AIM OF THE EXERCISE | Express the lines between the one holding "Describe the element" and the one holding "at that location.", inclusive, as a JSON list of strings with one string per line. Omit blank lines and leave the pictures out.

MATERIAL SUPPLIED |

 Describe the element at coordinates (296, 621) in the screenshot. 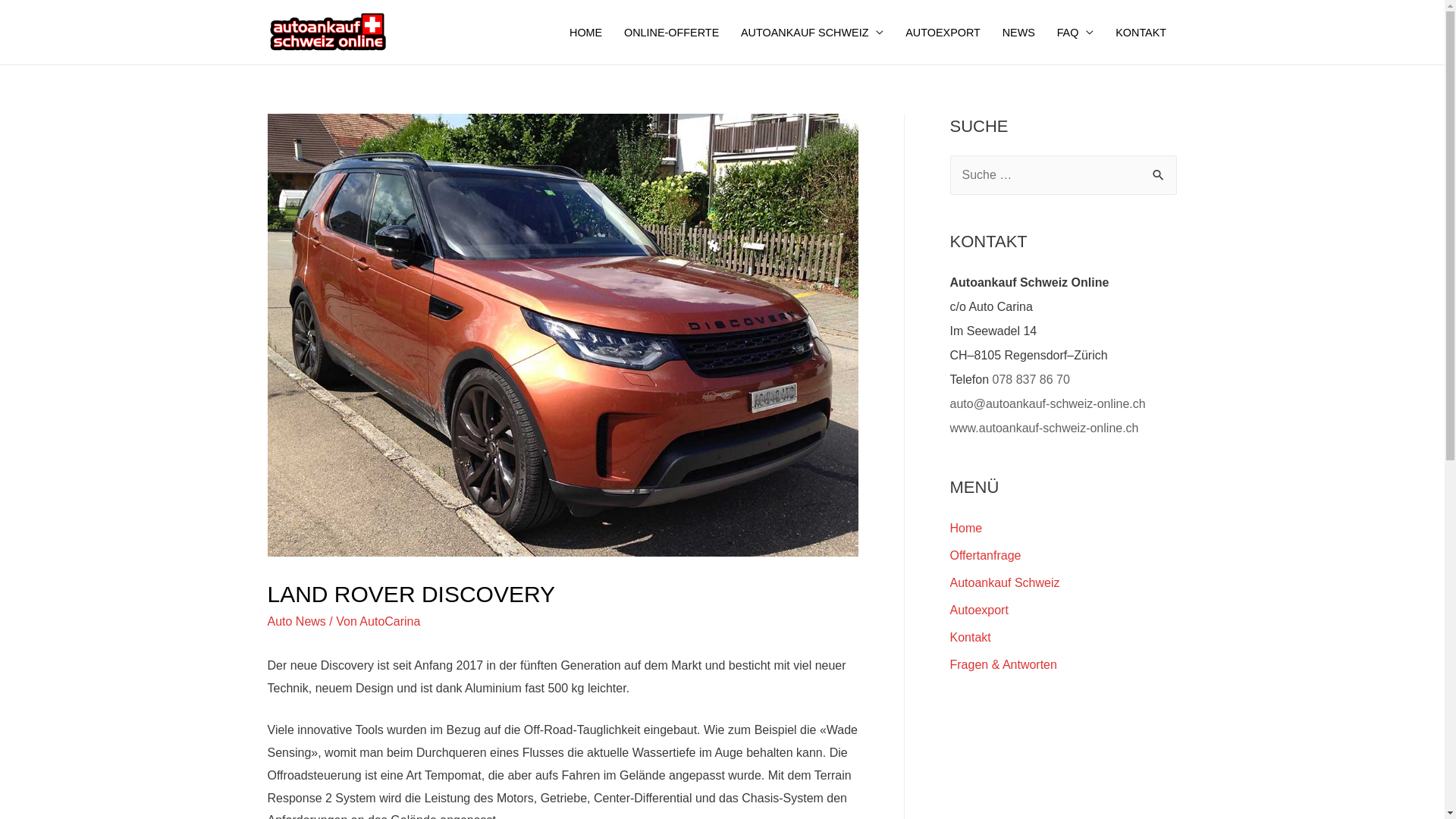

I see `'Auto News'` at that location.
--
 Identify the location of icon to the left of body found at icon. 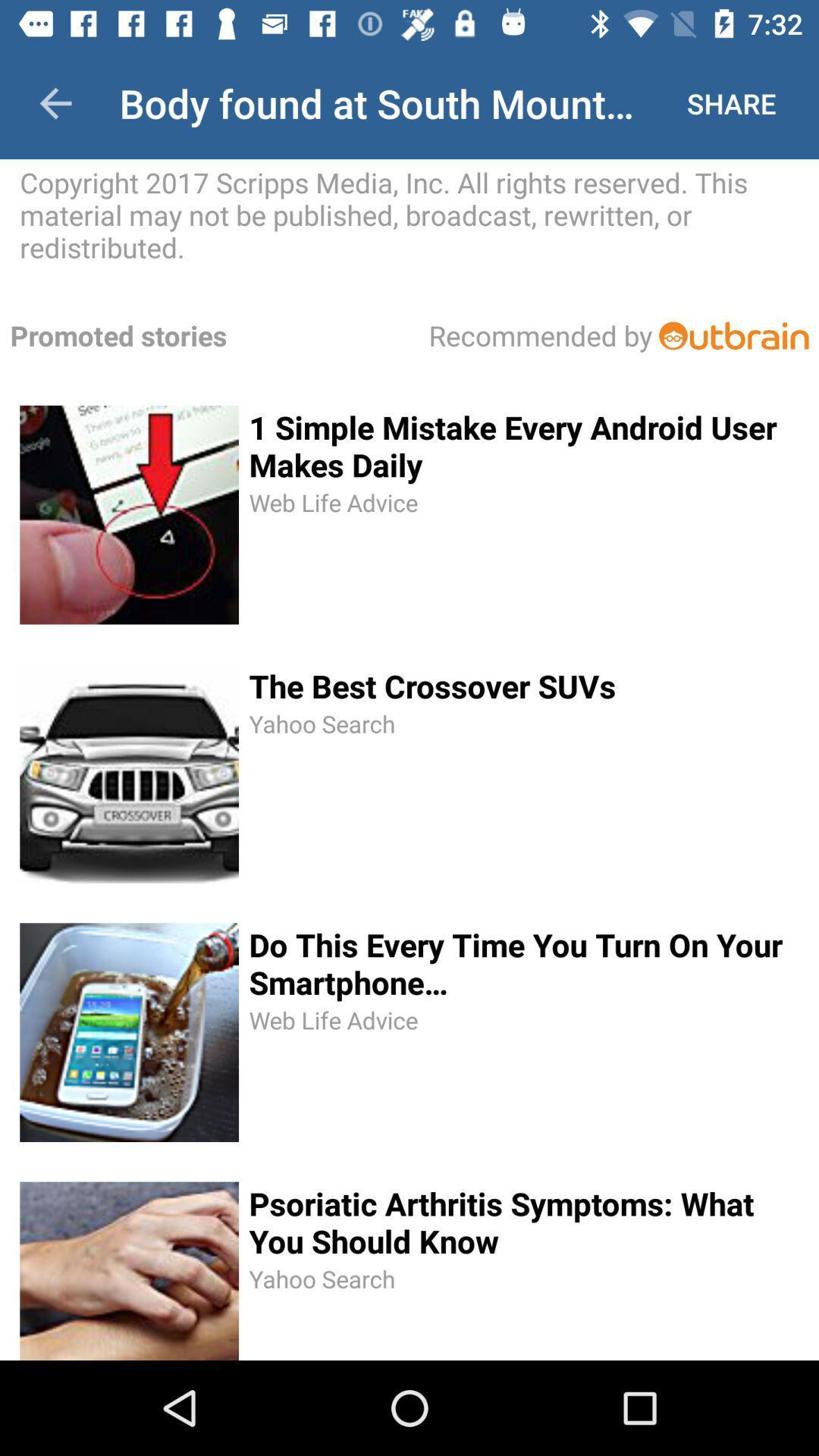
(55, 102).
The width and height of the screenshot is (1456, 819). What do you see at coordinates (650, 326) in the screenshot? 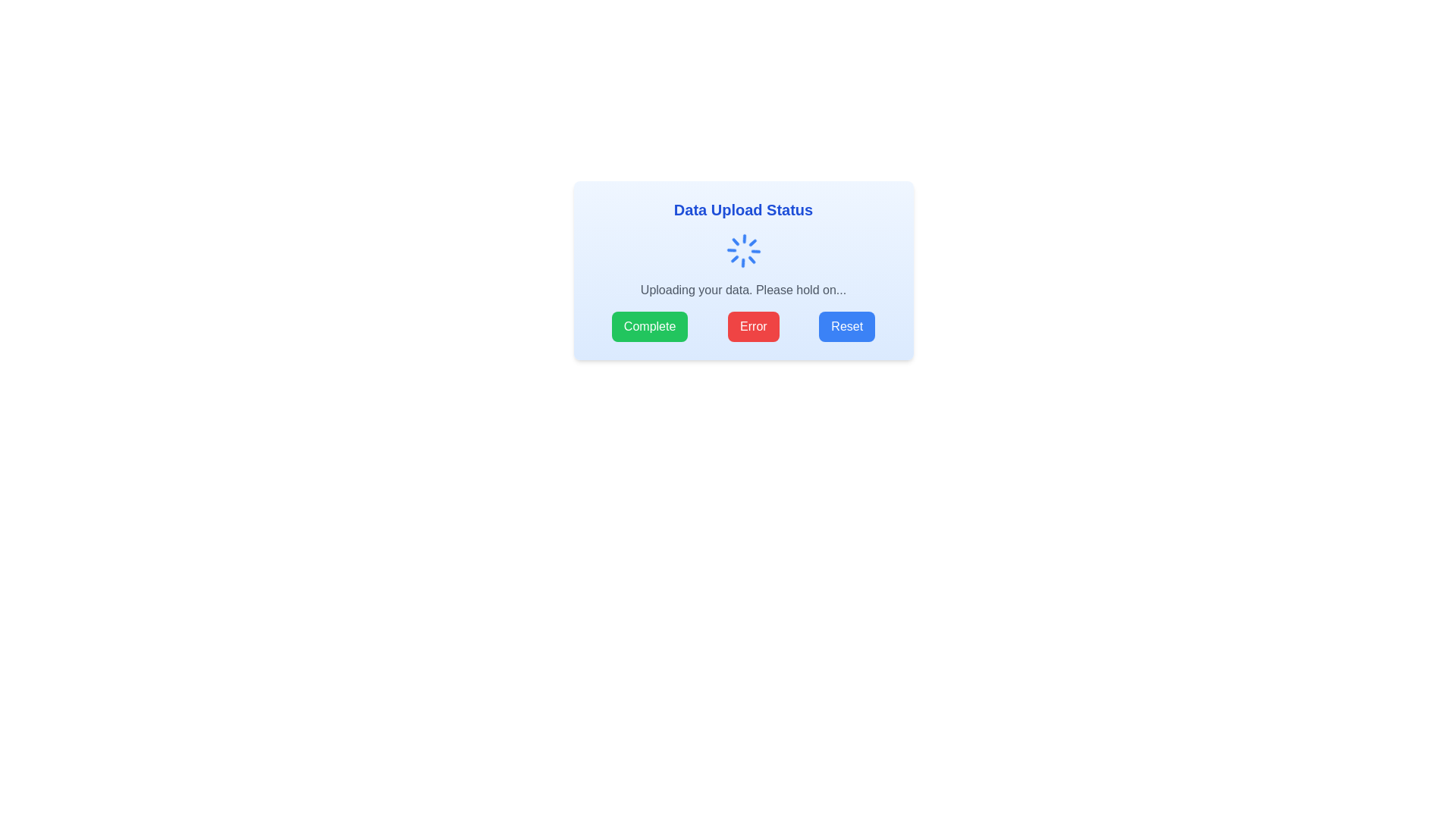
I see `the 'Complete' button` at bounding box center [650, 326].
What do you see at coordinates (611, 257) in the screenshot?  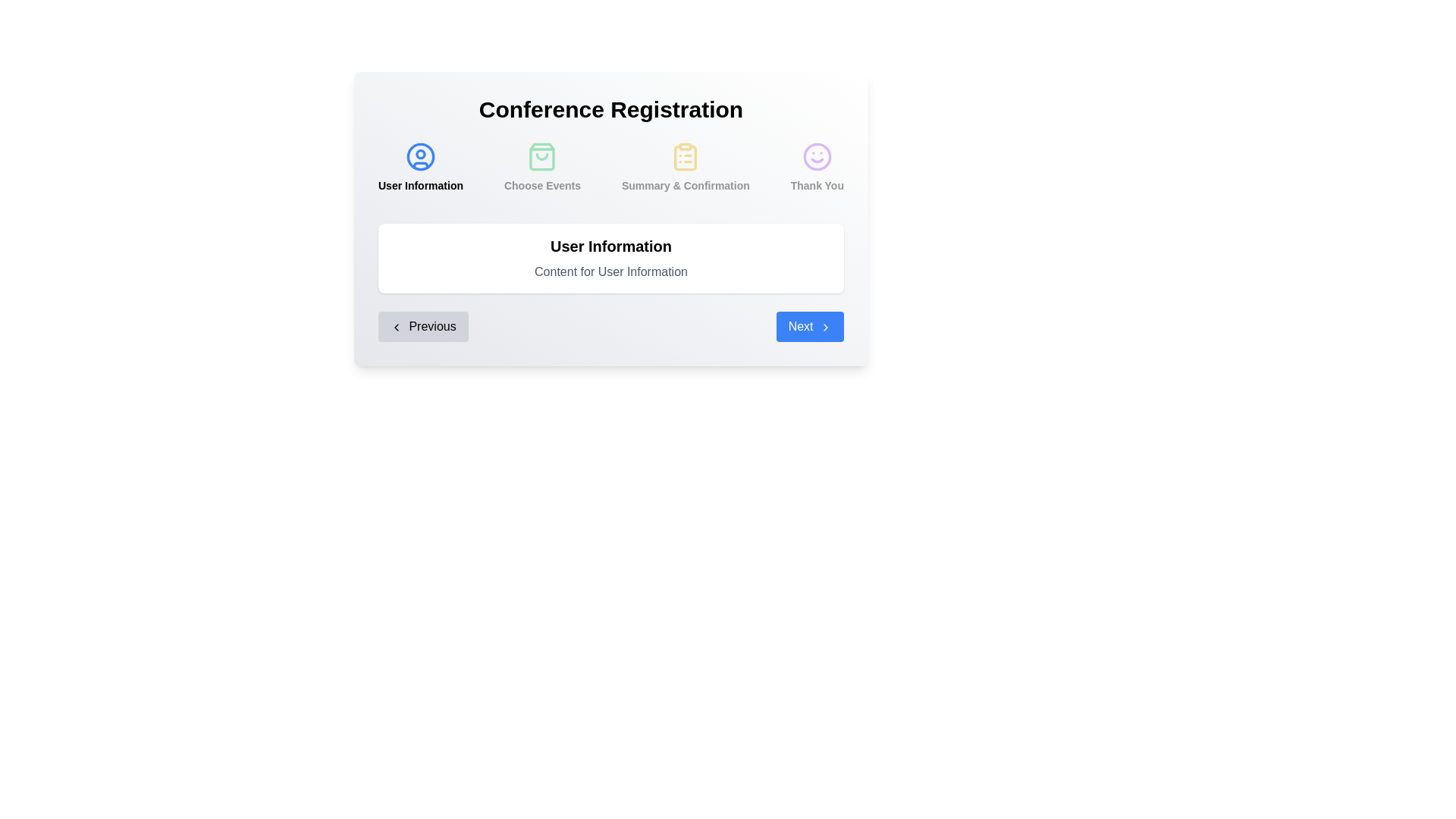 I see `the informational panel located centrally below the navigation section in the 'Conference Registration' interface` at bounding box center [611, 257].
--
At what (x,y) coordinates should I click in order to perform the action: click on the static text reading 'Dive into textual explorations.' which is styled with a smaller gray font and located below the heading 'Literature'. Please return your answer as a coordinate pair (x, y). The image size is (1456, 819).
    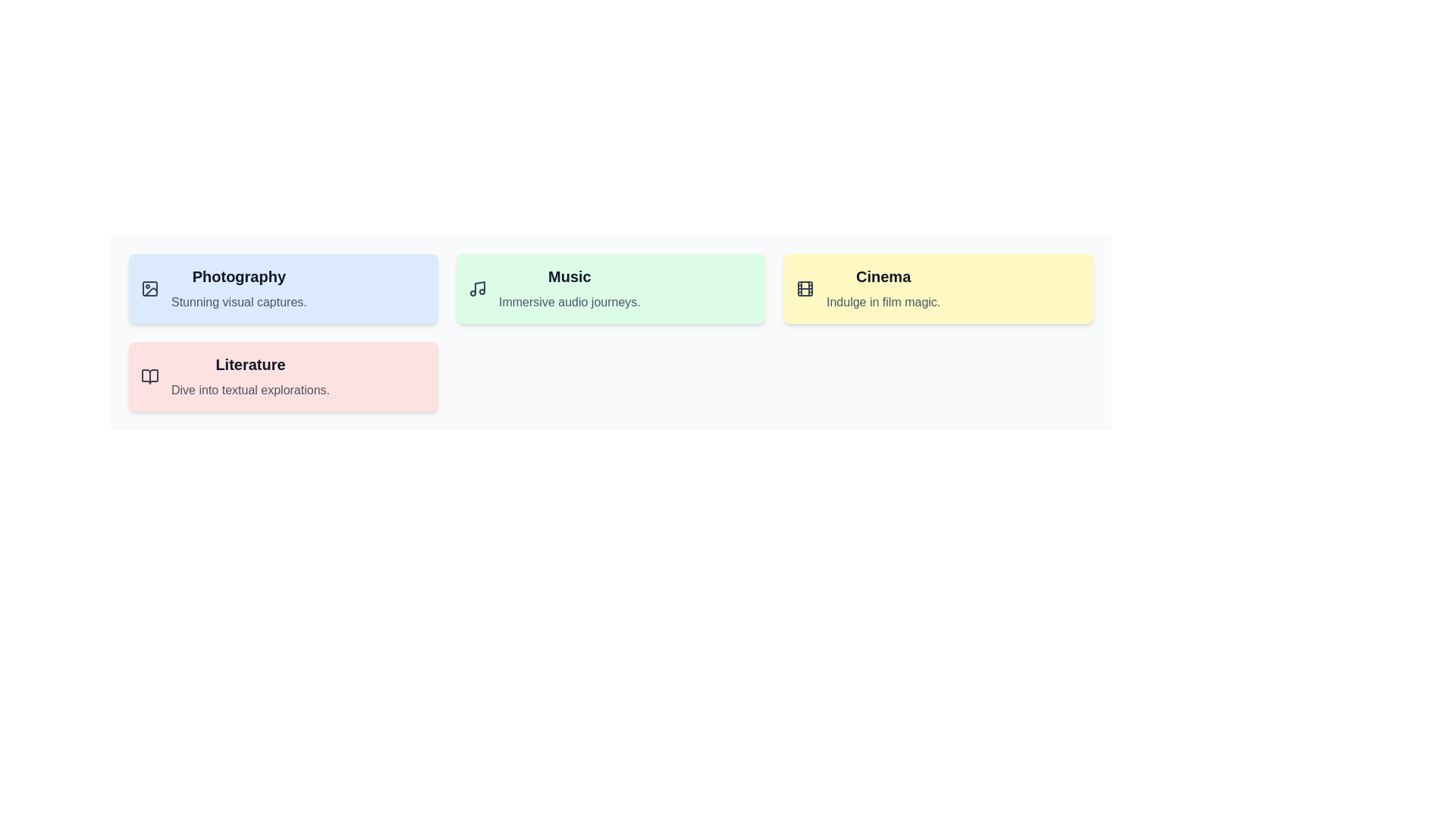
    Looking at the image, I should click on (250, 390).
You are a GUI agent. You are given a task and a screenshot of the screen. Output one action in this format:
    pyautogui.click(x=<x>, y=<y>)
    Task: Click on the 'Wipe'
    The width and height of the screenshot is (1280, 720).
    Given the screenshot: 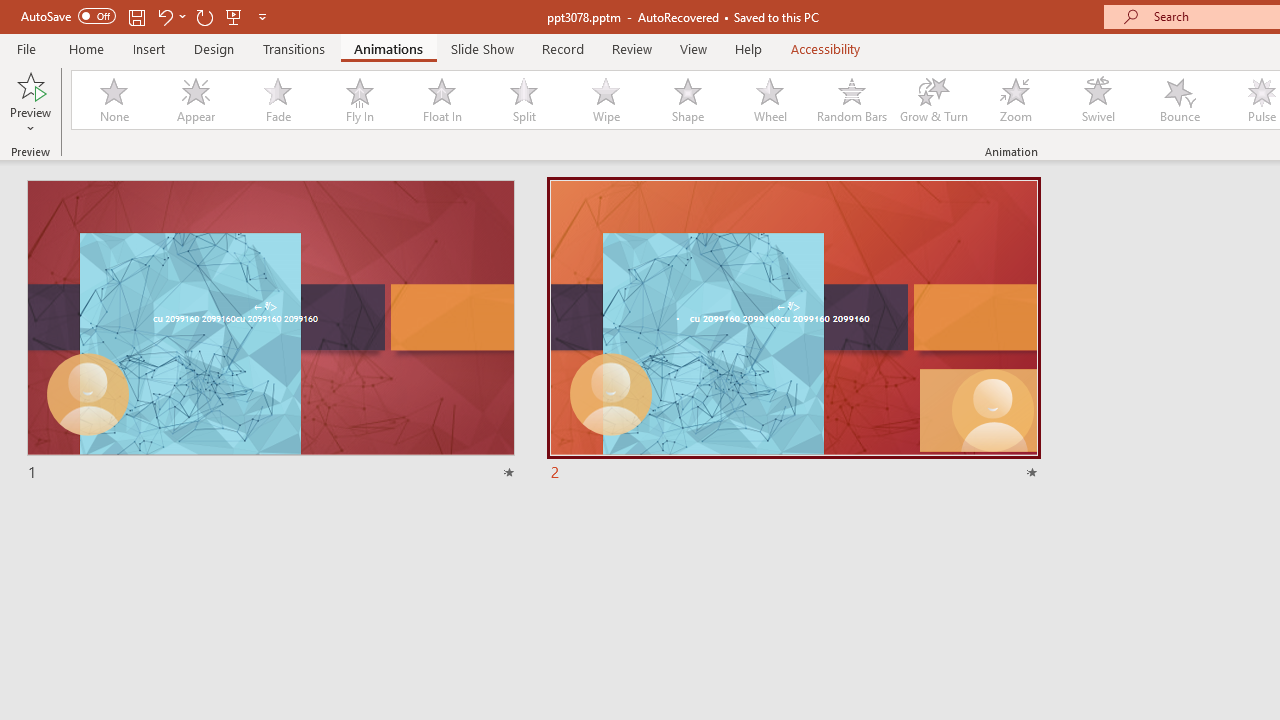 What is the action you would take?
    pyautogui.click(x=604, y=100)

EXPECTED ANSWER |
[
  " Describe the element at coordinates (296, 621) in the screenshot. ",
  "I see `'Auto News'` at that location."
]